Admirador de Julius Évola (sostén ideológico del fascismo italiano) y de Nietzsche, Serrano construyó una nueva narrativa: mágica y prolíficamente documentada. En ella se funden el tradicionalismo con los arquetipos junguianos y la épica germánica con la indostánica. Fue leyendo, filosofando y viajando por Eurasia que Serrano develó la basa o común denominador que hila las tradiciones druídicas (celtas), con las germánicas, greco-latinas, iranias e hindúes, herencia de comunes antepasados arios a quienes Serrano atribuye además un origen extraterrestre: los dioses hiperbóreos. En la dimensión del mito, los hiperbóreos fueron los "hijos de Dios" (¿ángeles?) que se enamoraron de las "hijas de los hombres" (¿homínidos?), dando vida a una tercera -y condenada- especie (los nefilim) de la cual deviene la raza humana. Este mito aparece en el libro del Génesis, aunque todo parece indicar que se basa en leyendas más antiguas provenientes de Mesopotamia. Para los ariosofistas como Miguel Serrano, Otto Rahn o Madame Blavatsky este mito es crucial, ya que implica la existencia de dos categorías humanas en eterno conflicto: [1] la de entes telúricos y materialistas que viven para los placeres de la carne y del ahora, temiendo cual animales las reprimendas de una divinidad tiránica (el demiurgo o Yahwé) y [2] entidades que privilegian el espíritu sobre la materia y añoran a un Dios de lo alto (El Sol Invictus u Ormúz de la tradición persa) cuyo reino está por sobre placeres profanos y por ende "no es de este mundo".

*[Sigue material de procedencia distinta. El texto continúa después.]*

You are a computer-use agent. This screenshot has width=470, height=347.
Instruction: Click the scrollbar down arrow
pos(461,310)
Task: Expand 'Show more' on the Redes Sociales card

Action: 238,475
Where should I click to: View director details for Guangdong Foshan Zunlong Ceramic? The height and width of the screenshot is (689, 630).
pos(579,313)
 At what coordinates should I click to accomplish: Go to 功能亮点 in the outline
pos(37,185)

En la obra de Serrano -como en la de Philip K. Dick- el límite existente entre ficción y realidad no se delínea claramente, condición que implica que sus escritos como "Quien llama en los Hielos" (1957), "El Cordón Dorado" (1978), "El Nuevo Orden Transnacional y la Patagonia" (1991), "Conspiración Mundialista y Traición a Chile" (1994), "Las Visitas de la Reina de Saba" (2002) y "Elella: El libro del Amor Mágico" (2004) no estén dirigidos ni a legos ni a mentes adosadas a la percepción básica, pues rebasan por mucho el sentido común y son antetodo obras iniciáticas, tal cual los textos de masonería, rosacrucismo, sofismo y cabalá, que abundan en las sociedades secretas donde anidan poderosas mafias e intrincadas redes de dominación global, que operan a la vez sobre el plano material y esotérico.

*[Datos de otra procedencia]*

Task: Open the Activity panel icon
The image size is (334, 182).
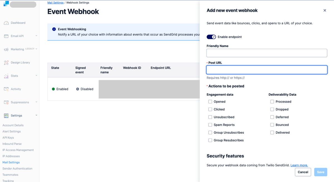Action: pos(6,89)
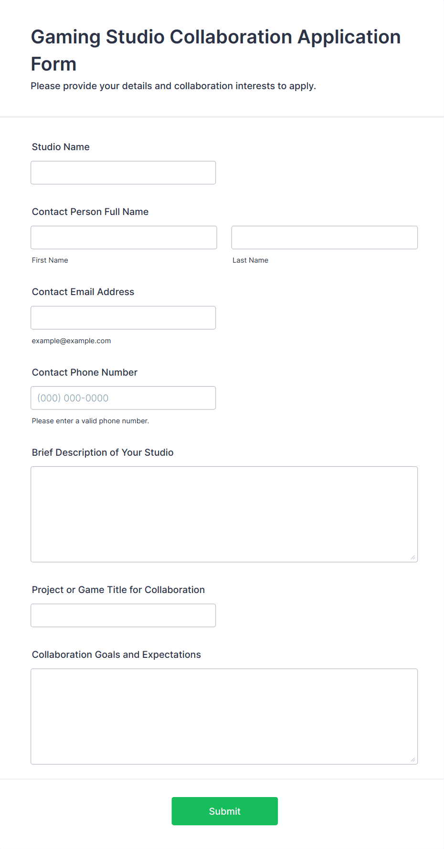Click the First Name sublabel
This screenshot has width=444, height=849.
(x=50, y=260)
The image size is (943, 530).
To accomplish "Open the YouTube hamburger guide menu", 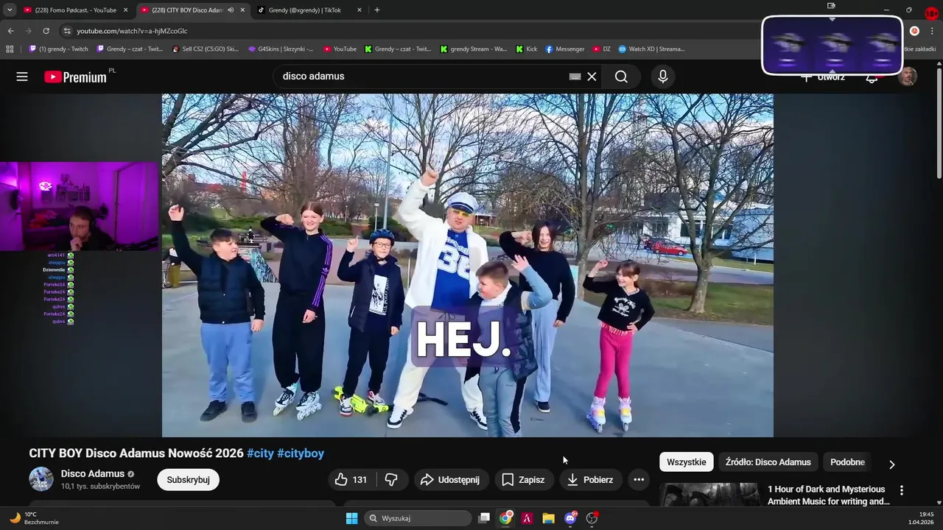I will tap(22, 77).
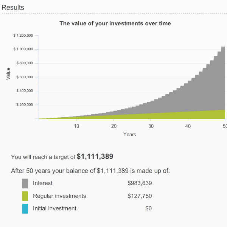Click the $127,750 regular investments amount
The image size is (227, 227).
coord(140,196)
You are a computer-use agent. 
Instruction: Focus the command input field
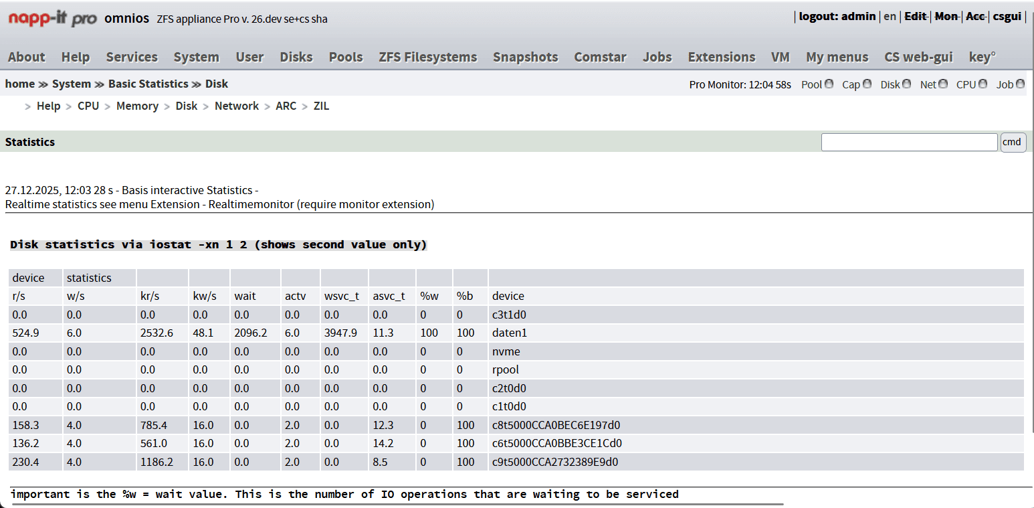pos(909,142)
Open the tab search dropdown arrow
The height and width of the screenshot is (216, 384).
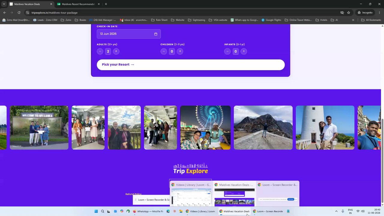[x=4, y=4]
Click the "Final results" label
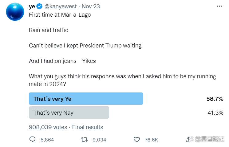The height and width of the screenshot is (147, 229). click(88, 127)
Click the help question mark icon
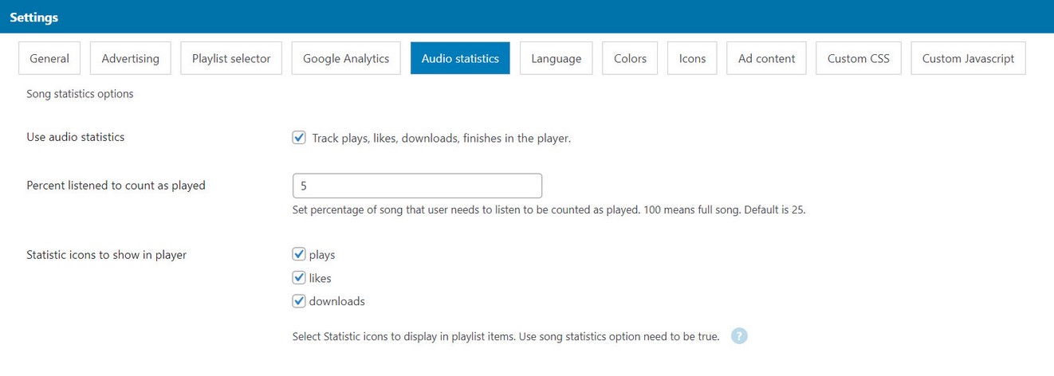Image resolution: width=1054 pixels, height=376 pixels. pyautogui.click(x=739, y=336)
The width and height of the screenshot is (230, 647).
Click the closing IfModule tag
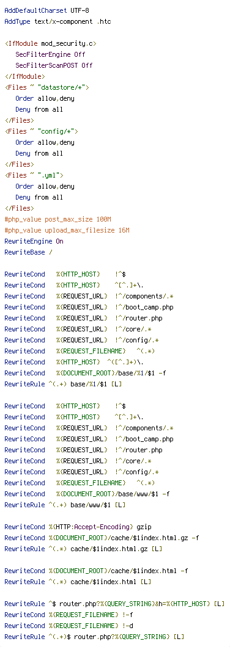click(24, 76)
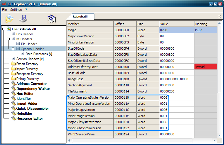This screenshot has height=145, width=224.
Task: Click the Open file folder toolbar icon
Action: click(x=9, y=19)
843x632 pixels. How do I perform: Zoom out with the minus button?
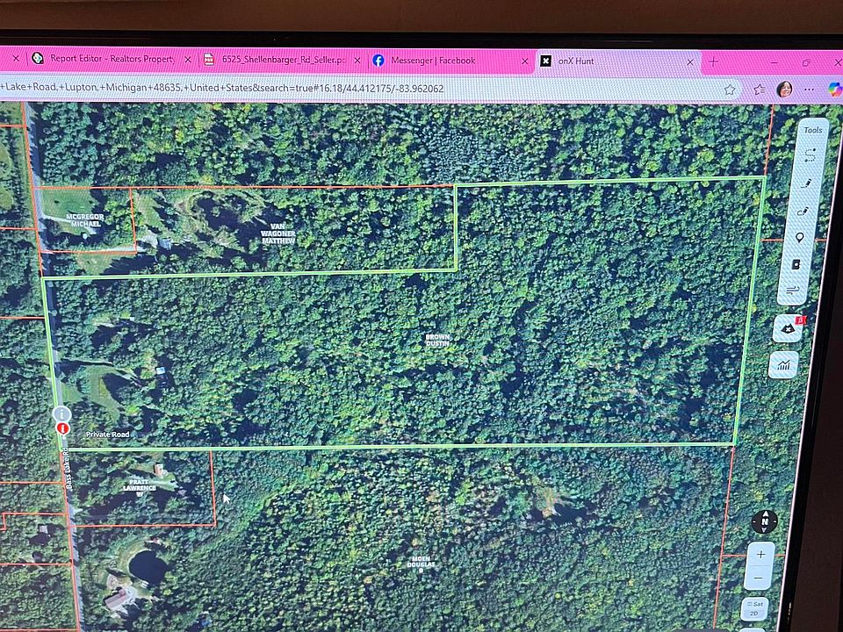(x=759, y=580)
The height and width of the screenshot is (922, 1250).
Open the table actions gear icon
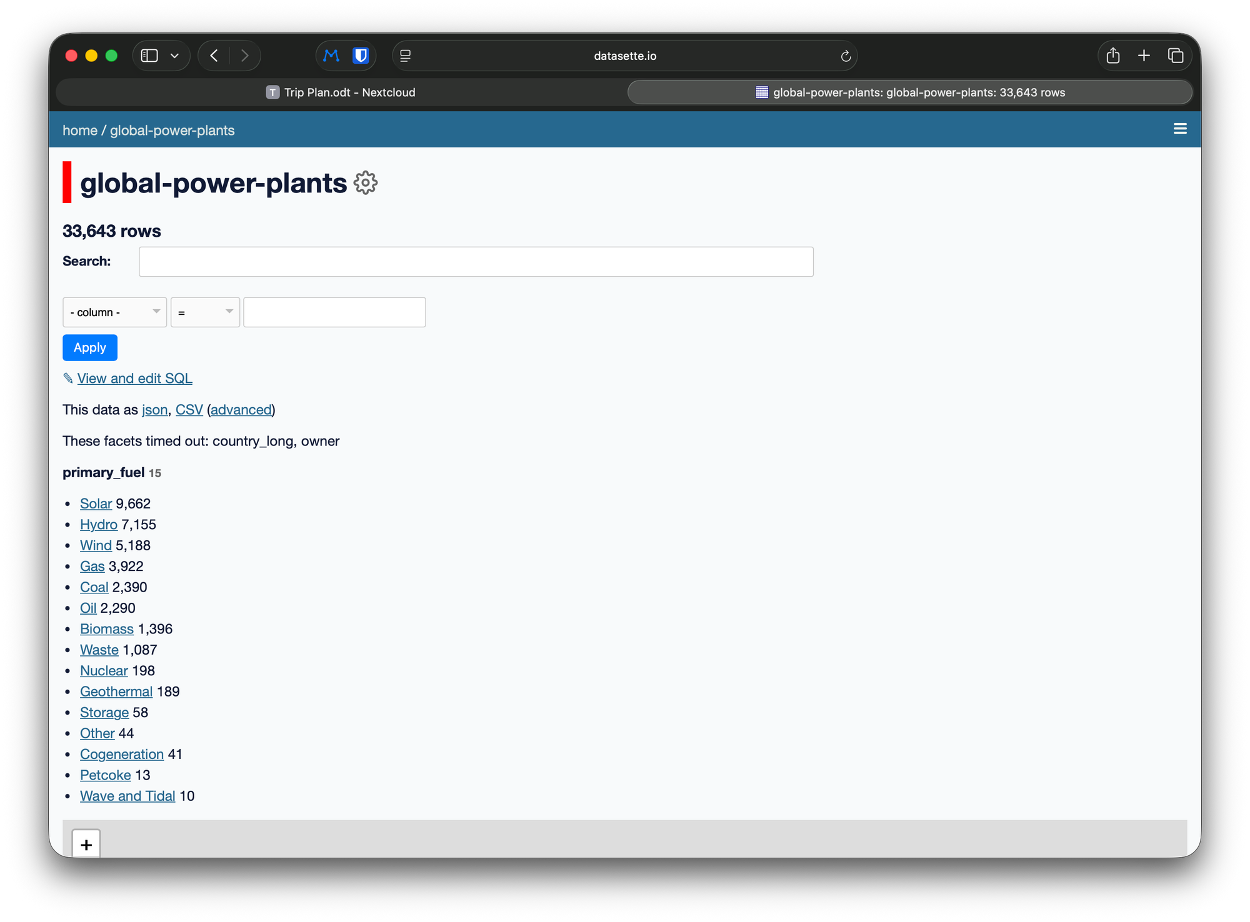pos(366,183)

Embebido en su propio ideos kosmos, Miguel Serrano se declaró en guerra contra el Nuevo Orden Mundial y las huestes del demiurgo, que -curiosamente- aún despúes de muerto, continúan vilipendiando su legado. La censura que sufrió gran parte de su vida de parte de los medios de comunicación y las editoriales, pone de manifiesto que lo suyo no eran simples desvaríos y que el concepto de "libre expresión" no es más que una vil falacia.
En esta era "tan tolerante y pacífica", es razonable y políticamente correcto que muchos desprecien a Miguel Serrano por exaltar la figura de Adolph Hitler, cultivar el llamado nazismo esotérico y hasta por esperar la venida del Cuarto Reich, a bordo de un platillo volador proveniente de la Antártica. Yo personalmente no comulgo ni con Hitler, ni con nazis ni con fascistas, pero rescato en Miguel Serrano -como en Julius Évola- la añoranza de una humanidad épica, férrea e incorruptible: una nueva sociedad que a juzgar por "la teoría del péndulo" volverá sí o sí al final del Kali Yuga para establecer orden y justicia sobre la tierra, cual Cristo o cual Mahdi, vaticinados miles de años atrás por las tradiciones ariosóficas, encriptadas en el Islam y en el Cristianismo de Oriente.